-- begin --

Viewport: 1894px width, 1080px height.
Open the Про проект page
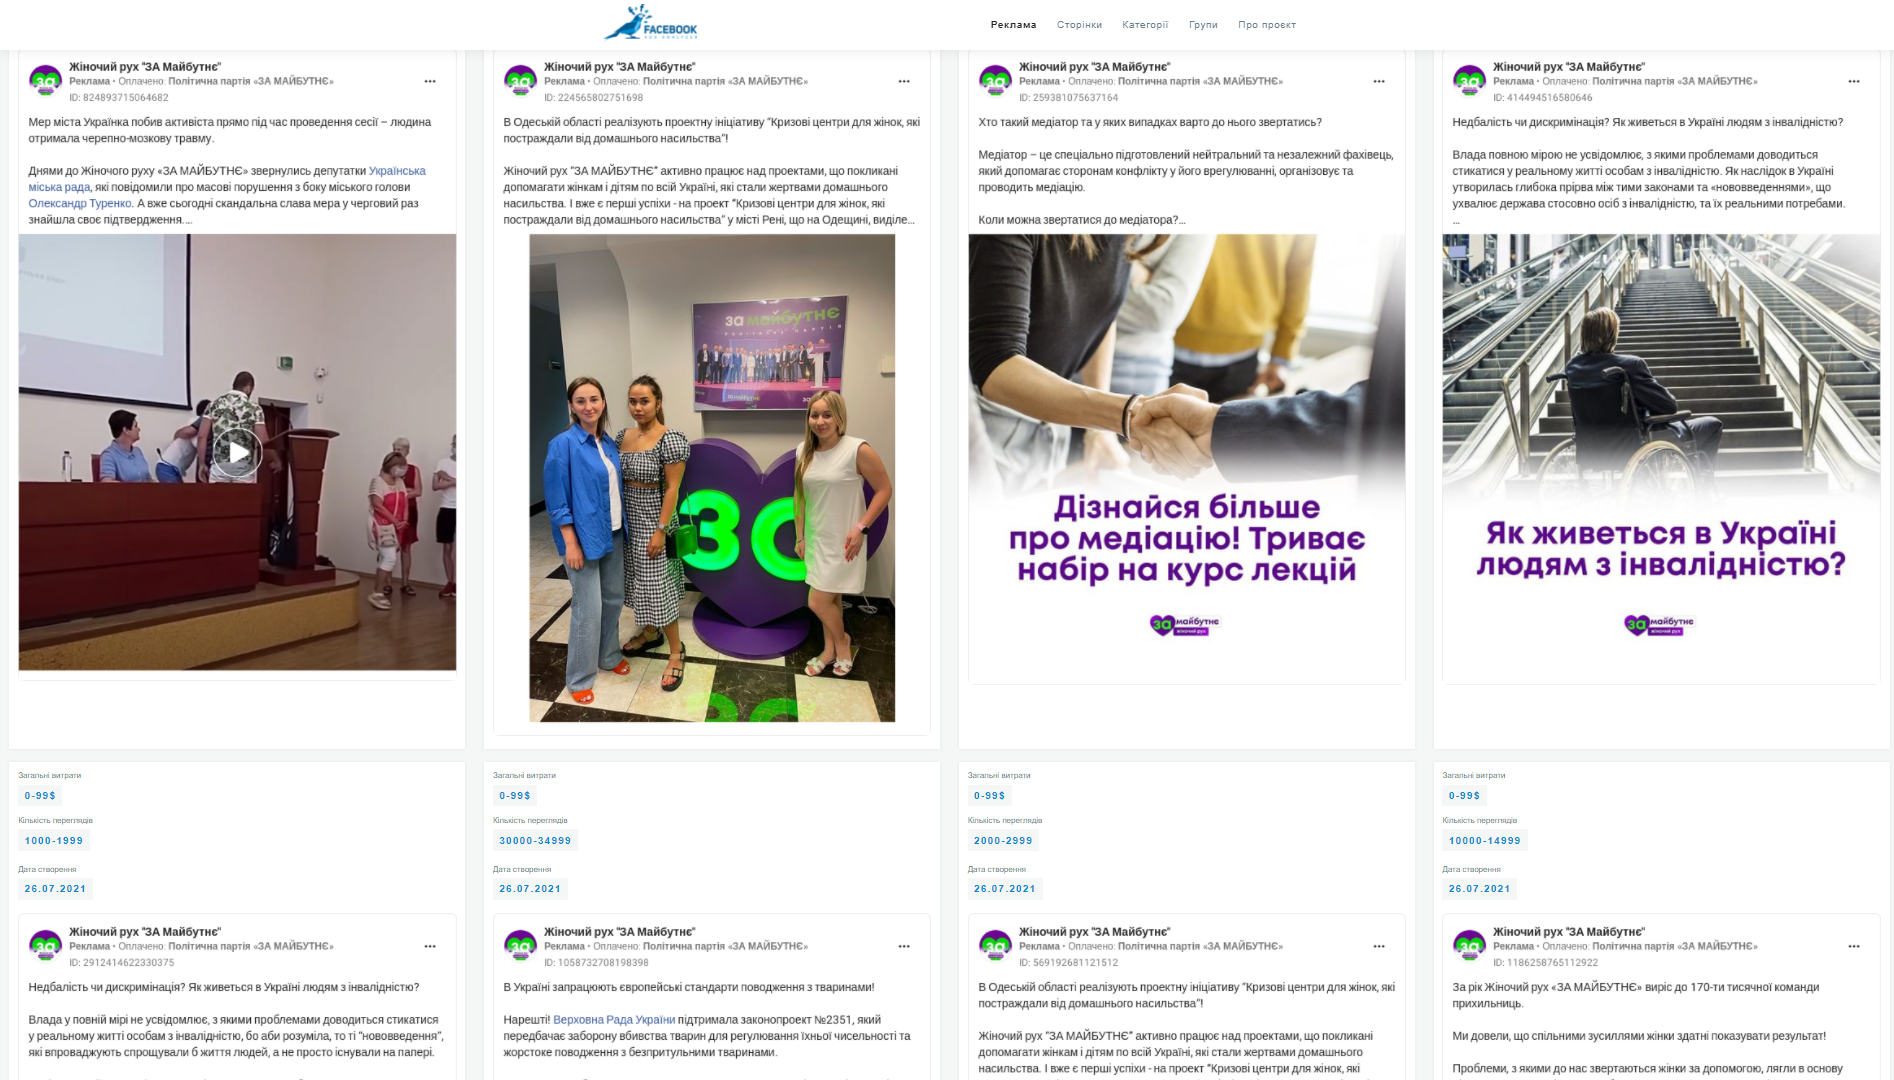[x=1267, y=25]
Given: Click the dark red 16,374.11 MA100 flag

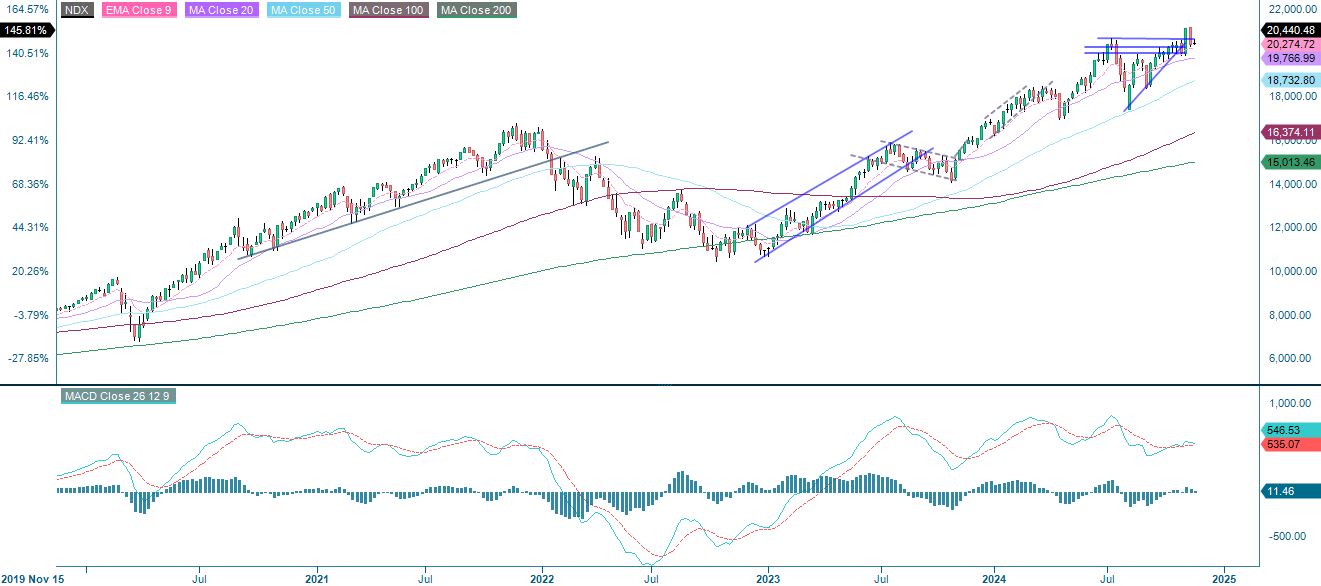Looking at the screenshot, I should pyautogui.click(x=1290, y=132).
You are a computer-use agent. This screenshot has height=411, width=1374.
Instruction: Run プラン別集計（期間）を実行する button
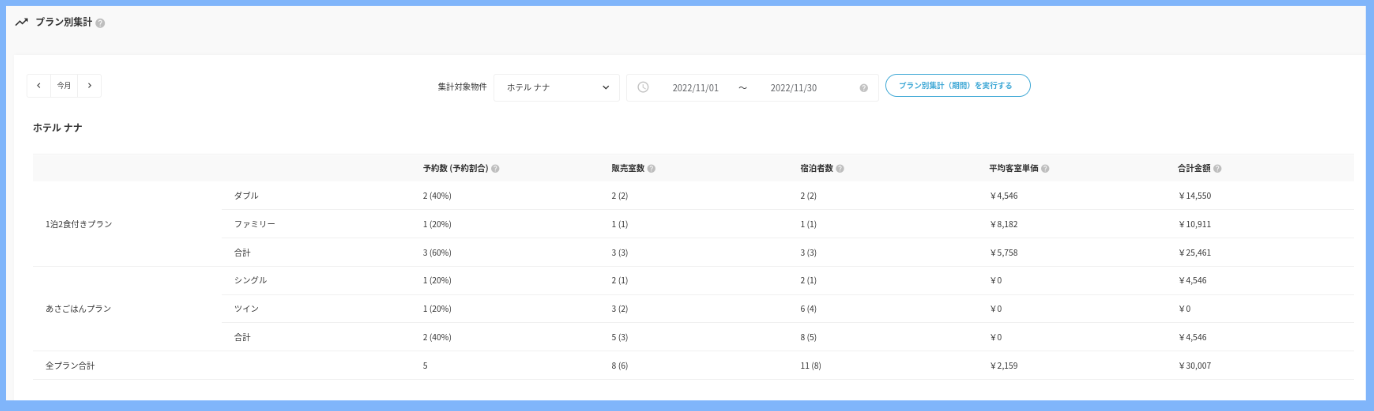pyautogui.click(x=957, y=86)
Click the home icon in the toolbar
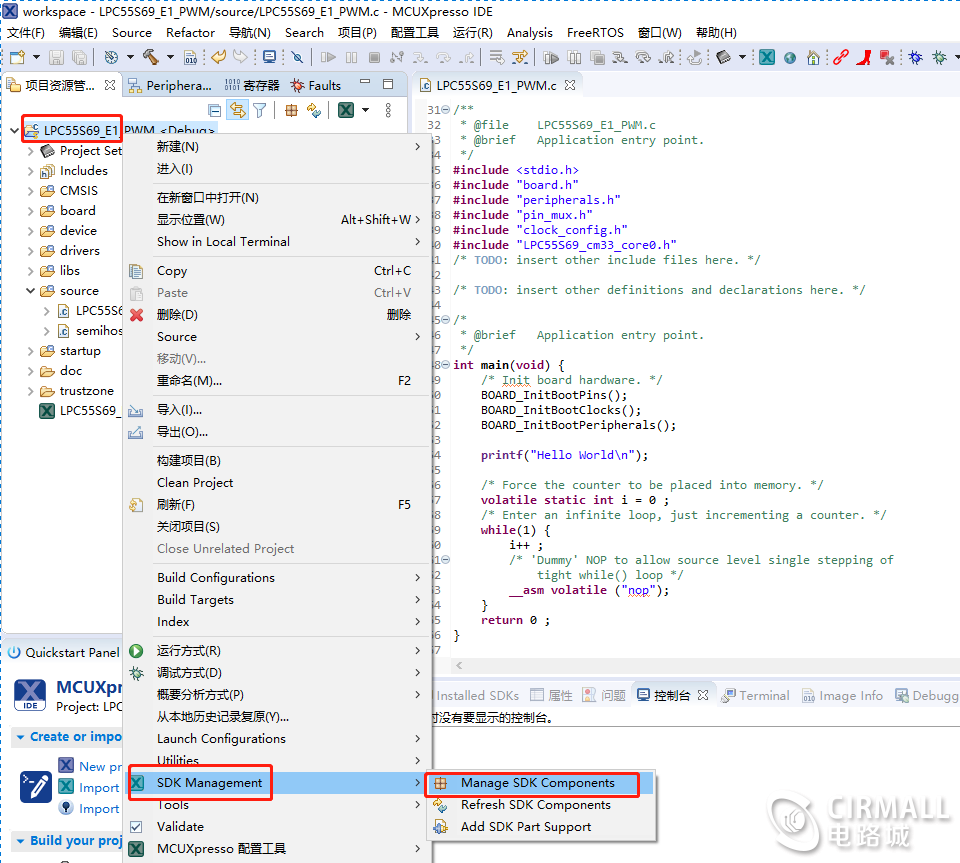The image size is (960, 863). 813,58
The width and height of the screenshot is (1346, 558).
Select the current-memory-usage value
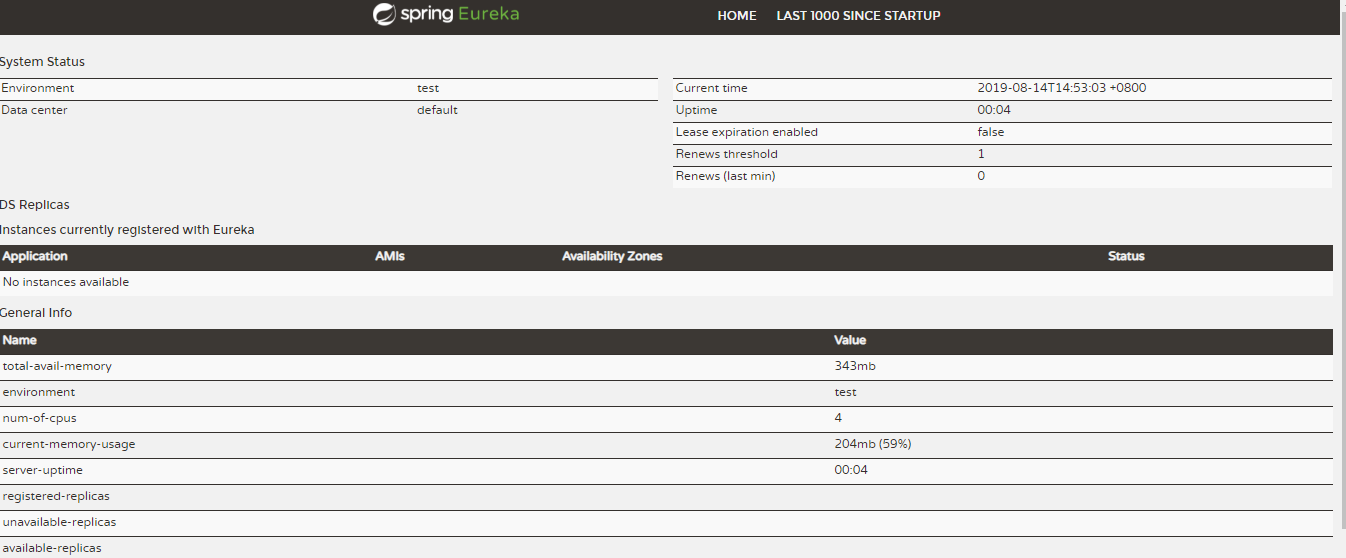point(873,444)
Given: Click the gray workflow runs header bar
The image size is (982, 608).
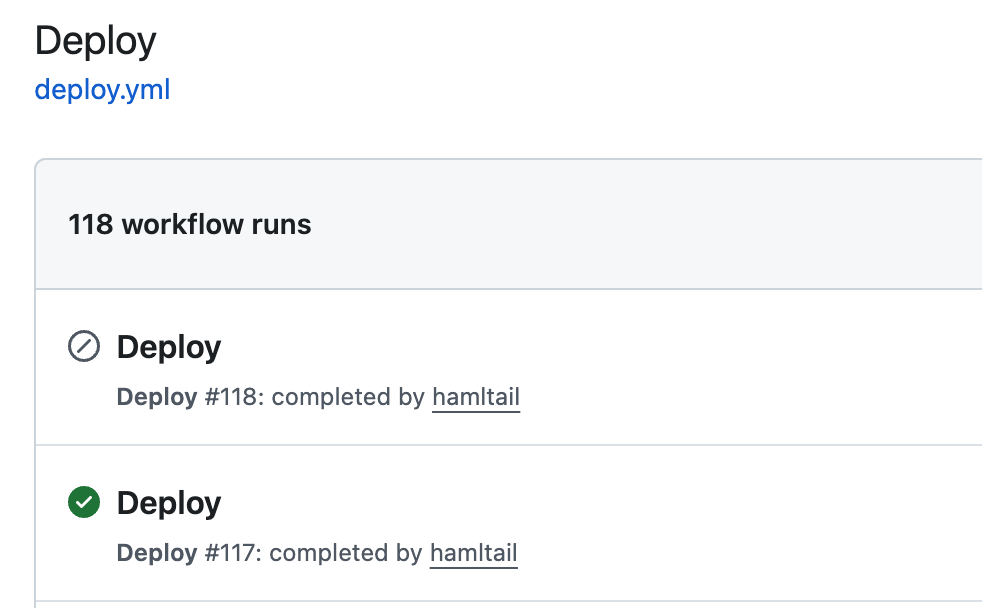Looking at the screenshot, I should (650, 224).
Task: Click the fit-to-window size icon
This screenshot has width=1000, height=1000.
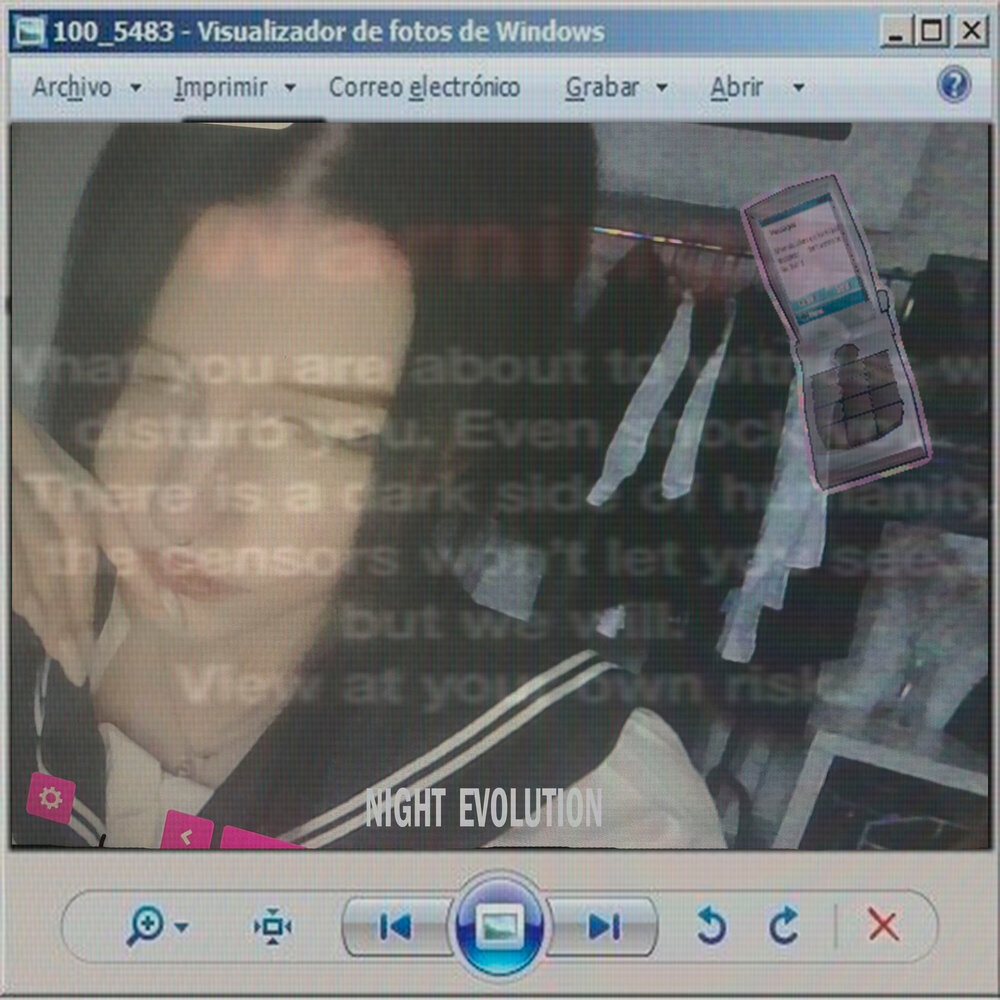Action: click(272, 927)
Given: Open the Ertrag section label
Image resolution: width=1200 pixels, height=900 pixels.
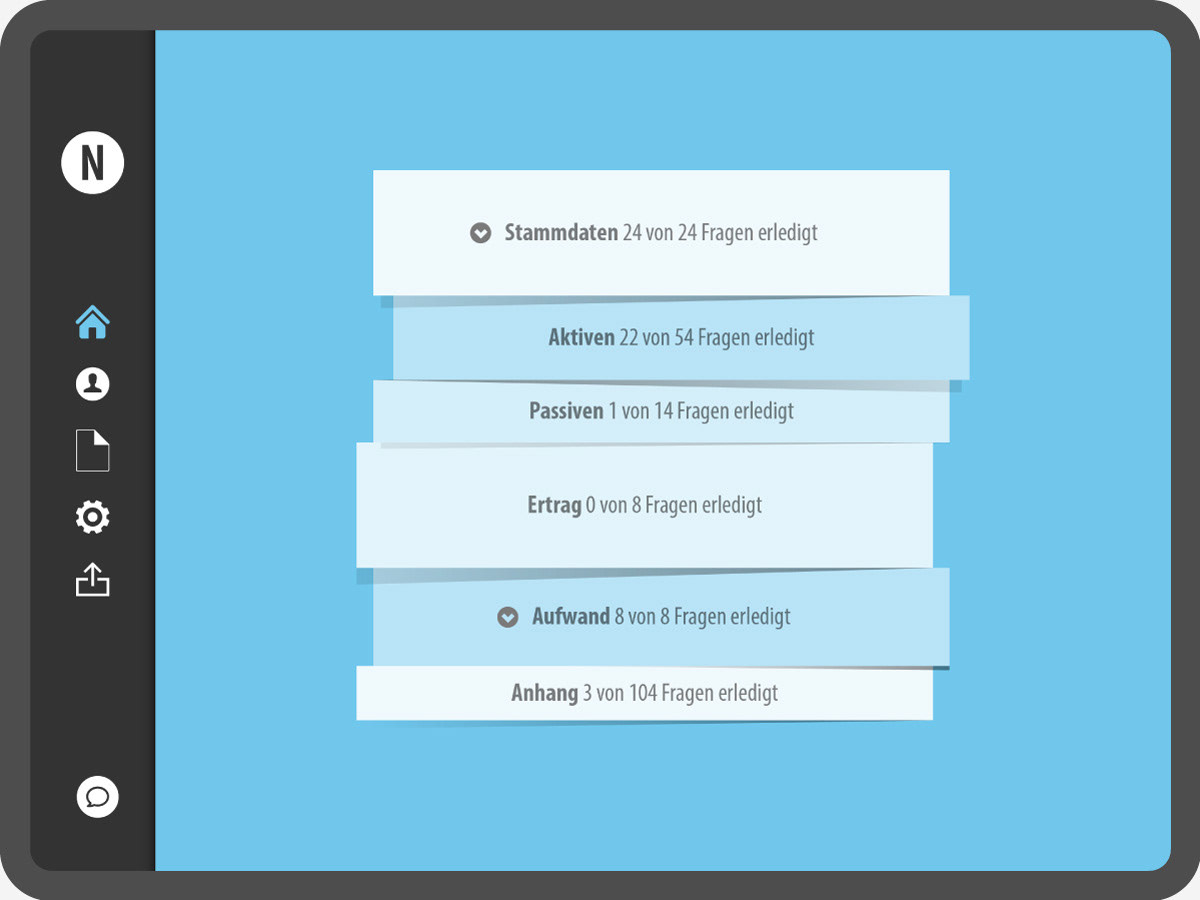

-- end --

Revise the listing above by replacing each instance of "icon" with "symbol" and leaving everything else unchanged. Omit the pictures from your answer.

Viewport: 1894px width, 1080px height.
Open the Про проект page
[x=1267, y=25]
Given: Click the dark red 16,374.11 MA100 flag

Looking at the screenshot, I should pyautogui.click(x=1290, y=132).
You are a computer-use agent. This screenshot has height=411, width=1374.
Instruction: Run プラン別集計（期間）を実行する button
pyautogui.click(x=957, y=86)
Click the home symbol in the toolbar
The image size is (960, 863). 813,58
The width and height of the screenshot is (1346, 558).
Select the current-memory-usage value
point(873,444)
Given: Click the gray workflow runs header bar
The image size is (982, 608).
Looking at the screenshot, I should (650, 224).
Task: Click the fit-to-window size symbol
This screenshot has width=1000, height=1000.
Action: click(272, 927)
Given: Open the Ertrag section label
Image resolution: width=1200 pixels, height=900 pixels.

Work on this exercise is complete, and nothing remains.